Upon receipt of the `getblocks` message, the sync node takes the first
(and only) header hash and searches its local best block chain for a
block with that header hash. It finds that block 0 matches, so it
replies with 500 block inventories (the maximum response to a
`getblocks` message) starting from block 1. It sends these inventories
in the `inv` message illustrated below.
![First Inv Message Sent During IBD](/img/dev/en-ibd-inv.svg)
Inventories are unique identifiers for information on the network. Each
inventory contains a type field and the unique identifier for an
instance of the object. For blocks, the unique identifier is a hash of
the block's header.
The block inventories appear in the `inv` message in the same order they
appear in the block chain, so this first `inv` message contains
inventories for blocks 1 through 501. (For example, the hash of block 1
is 4860...0000 as seen in the illustration above.)
The IBD node uses the received inventories to request 128 blocks from
the sync node in the `getdata` message illustrated below.
![First GetData Message Sent During IBD](/img/dev/en-ibd-getdata.svg)
It's important to blocks-first nodes that the blocks be requested and
sent in order because each block header references the header hash of
the preceding block. That means the IBD node can't fully validate a
block until its parent block has been received. Blocks that can't be
validated because their parents haven't been received are called orphan
blocks; a subsection below describes them in more detail.
Upon receipt of the `getdata` message, the sync node replies with each
of the blocks requested. Each block is put into serialized block format
and sent in a separate `block` message. The first `block` message sent
(for block 1) is illustrated below.
![First Block Message Sent During IBD](/img/dev/en-ibd-block.svg)
The IBD node downloads each block, validates it, and then requests the
next block it hasn't requested yet, maintaining a queue of up to 128
blocks to download. When it has requested every block for which it has
an inventory, it sends another `getblocks` message to the sync node
requesting the inventories of up to 500 more blocks. This second
`getblocks` message contains multiple header hashes as illustrated
below:
![Second GetBlocks Message Sent During IBD](/img/dev/en-ibd-getblocks2.svg)

**RAW RECORDS**
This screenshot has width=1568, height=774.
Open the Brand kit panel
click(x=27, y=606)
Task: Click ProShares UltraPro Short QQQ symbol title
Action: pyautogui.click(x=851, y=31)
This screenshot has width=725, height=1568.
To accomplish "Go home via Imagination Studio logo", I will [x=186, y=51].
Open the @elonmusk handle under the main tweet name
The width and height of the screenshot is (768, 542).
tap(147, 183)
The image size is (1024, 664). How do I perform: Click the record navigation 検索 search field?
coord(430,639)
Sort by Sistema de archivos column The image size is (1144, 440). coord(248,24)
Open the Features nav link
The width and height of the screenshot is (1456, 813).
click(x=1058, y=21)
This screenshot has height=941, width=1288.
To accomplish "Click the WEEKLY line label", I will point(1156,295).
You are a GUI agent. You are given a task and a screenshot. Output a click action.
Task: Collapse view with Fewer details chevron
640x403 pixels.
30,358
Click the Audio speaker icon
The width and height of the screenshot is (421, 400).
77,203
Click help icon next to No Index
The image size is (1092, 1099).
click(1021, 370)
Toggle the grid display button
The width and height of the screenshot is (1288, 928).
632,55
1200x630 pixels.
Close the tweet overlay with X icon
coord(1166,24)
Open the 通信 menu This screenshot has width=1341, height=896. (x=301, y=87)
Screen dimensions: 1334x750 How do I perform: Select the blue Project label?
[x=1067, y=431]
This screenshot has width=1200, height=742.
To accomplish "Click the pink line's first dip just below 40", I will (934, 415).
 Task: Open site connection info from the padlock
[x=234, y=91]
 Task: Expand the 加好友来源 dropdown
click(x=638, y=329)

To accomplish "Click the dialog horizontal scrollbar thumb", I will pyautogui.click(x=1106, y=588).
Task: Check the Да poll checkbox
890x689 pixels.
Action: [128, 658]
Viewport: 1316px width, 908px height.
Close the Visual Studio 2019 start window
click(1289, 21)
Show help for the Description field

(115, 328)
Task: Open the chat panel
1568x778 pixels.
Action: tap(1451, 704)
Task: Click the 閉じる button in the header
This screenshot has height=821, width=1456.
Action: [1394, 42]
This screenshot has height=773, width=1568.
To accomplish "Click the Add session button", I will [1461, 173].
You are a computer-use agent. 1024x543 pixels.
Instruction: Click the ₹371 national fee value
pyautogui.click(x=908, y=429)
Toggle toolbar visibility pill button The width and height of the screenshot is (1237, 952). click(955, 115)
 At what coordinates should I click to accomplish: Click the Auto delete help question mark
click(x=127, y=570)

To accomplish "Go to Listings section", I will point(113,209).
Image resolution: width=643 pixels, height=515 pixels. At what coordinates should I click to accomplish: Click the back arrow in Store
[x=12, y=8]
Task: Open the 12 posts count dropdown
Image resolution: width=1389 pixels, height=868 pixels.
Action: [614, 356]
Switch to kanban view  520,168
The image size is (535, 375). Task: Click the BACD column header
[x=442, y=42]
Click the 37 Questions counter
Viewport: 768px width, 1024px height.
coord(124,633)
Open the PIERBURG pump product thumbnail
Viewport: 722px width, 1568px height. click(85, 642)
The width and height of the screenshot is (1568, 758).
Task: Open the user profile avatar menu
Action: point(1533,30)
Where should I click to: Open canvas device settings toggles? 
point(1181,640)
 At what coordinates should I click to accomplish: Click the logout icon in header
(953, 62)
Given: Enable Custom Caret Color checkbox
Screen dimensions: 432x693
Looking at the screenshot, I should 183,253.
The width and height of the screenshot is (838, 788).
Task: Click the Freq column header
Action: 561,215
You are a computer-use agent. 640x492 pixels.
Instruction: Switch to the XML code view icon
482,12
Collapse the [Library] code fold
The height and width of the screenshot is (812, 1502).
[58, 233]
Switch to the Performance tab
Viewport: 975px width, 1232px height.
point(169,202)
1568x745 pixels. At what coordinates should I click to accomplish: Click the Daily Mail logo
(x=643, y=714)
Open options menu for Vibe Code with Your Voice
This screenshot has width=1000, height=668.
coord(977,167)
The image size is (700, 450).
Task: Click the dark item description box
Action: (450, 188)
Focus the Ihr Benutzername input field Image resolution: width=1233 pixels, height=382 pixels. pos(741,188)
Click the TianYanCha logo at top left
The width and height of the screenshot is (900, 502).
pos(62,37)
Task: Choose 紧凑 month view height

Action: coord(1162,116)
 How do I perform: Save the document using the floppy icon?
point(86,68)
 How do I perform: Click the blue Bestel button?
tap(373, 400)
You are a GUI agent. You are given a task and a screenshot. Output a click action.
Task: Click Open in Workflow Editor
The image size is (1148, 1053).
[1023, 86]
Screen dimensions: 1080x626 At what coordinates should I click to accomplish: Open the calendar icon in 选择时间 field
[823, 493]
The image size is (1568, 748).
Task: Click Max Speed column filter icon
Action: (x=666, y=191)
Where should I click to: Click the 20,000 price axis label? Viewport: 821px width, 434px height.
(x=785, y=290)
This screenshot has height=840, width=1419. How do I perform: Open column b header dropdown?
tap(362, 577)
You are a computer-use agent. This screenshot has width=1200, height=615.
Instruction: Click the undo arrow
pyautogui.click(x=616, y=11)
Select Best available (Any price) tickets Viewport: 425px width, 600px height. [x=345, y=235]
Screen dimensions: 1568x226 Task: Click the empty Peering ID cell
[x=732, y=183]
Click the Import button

**WHAT THIS EXERCISE ASKS**
1. Please reproduce word for word the part of the initial block download text from "The IBD node downloads" up to and including "Sent During IBD](/img/dev/en-ibd-getblocks2.svg)".
2. In the initial block download text, how many blocks does the IBD node request from the sync node in its first `getdata` message?
3. Write what comes next in the initial block download text, picking up after its final line.

**EXERCISE RESPONSES**
1.
The IBD node downloads each block, validates it, and then requests the
next block it hasn't requested yet, maintaining a queue of up to 128
blocks to download. When it has requested every block for which it has
an inventory, it sends another `getblocks` message to the sync node
requesting the inventories of up to 500 more blocks. This second
`getblocks` message contains multiple header hashes as illustrated
below:
![Second GetBlocks Message Sent During IBD](/img/dev/en-ibd-getblocks2.svg)

2. 128 blocks.

3.
Upon receipt of the second `getblocks` message, the sync node searches
its local best block chain for a block that matches one of the header
hashes in the message, trying each hash in the order they were received.
If it finds a matching hash, it replies with 500 block inventories
starting with the next block from that point. But if there is no
matching hash (besides the stopping hash), it assumes the only block the
two nodes have in common is block 0 and so it sends an `inv` starting with
block 1 (the same `inv` message seen several illustrations above).
This repeated search allows the sync node to send useful inventories even if
the IBD node's local block chain forked from the sync node's local block
chain. This fork detection becomes increasingly useful the closer the
IBD node gets to the tip of the block chain.
When the IBD node receives the second `inv` message, it will request
those blocks using `getdata` messages. The sync node will respond with
`block` messages. Then the IBD node will request more inventories with
another `getblocks` message---and the cycle will repeat until the IBD
node is synced to the tip of the block chain. At that point, the node
will accept blocks sent through the regular block broadcasting described
in a later subsection.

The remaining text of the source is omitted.